I used the numpy library in Python. It is a very popular Python library and it specializes matrix/multi-dimensional array manipulation.

Mine finds a different, but equally valid, solution. I did double check my work and, when I tried to find all solutions, it did find the one presented in the question as well.
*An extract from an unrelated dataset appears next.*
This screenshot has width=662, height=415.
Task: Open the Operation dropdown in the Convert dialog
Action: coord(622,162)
Basic methodology is to bruteforce it. So, every possible present location is checked, then the one with the least distance between it's center of gravity and the center of the slay is returned (or at least one of the possible solutions).


Pseudo-Ungolfed Version

I figured providing the ungolfed version would help people understand the algorithm. I have made marginal improvements since this version, but this should give you a jump start in understanding it:

import numpy as np

with open("test.txt","w") as fo:
    input = lambda: [[3,4], 2, 1]

    def bruteForce(array, size, number):
        for i in range(array.shape[0]-size+1):
            for j in range(array.shape[1]-size+1):
                if np.all(array[i:i+size,j:j+size] == 0):
                    temp = np.copy(array)
                    temp[i:i+size,j:j+size] = number
                    yield temp, (i+(size+1)/2,j+(size+1)/2)
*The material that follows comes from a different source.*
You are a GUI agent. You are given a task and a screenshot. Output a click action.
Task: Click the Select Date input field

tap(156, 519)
    #y, x because of how numpy works
    #euclid = https://codegolf.stackexchange.com/a/70536/67929
    def recursiveCheck(array,presents,presentLocations=[],number=1,currentMin=[10000,[]]):
        global rest, size
        if (len(presents) == 0):
            centerI = sum(a*b[0] for a,b in zip(rest,presentLocations)) / sum(rest)
            centerJ = sum(a*b[1] for a,b in zip(rest,presentLocations)) / sum(rest)
            euclid = lambda a,b:sum((d-e)**2for d,e in zip(a,b))**.5
            centerDelta = euclid([centerI,centerJ],[(a+1)/2 for a in array.shape])
            if centerDelta <= currentMin[0]:
                currentMin[0] = centerDelta
                currentMin[1] = array
                fo.write(repr(array) + "\n")
                fo.write(repr(presentLocations) + "\n")
                fo.write(repr([centerI,centerJ]) + "\n")
                fo.write(repr(centerDelta) + "\n")
            return
        for potentialPresentArray, newPresentLocation in bruteForce(array,presents[0],number):
            recursiveCheck(potentialPresentArray,presents[1:],presentLocations+[newPresentLocation],number+1,currentMin)

    suMatrix = input()
    size = suMatrix[0]
    rest = suMatrix[1:]
    recursiveCheck(np.zeros(size),rest)

Credits

I used a response by CarpetPython to aide me in creating a euclidean distance calculation in a minimal amount of bytes.

Mr. Xcoder reduced it by 28 bytes.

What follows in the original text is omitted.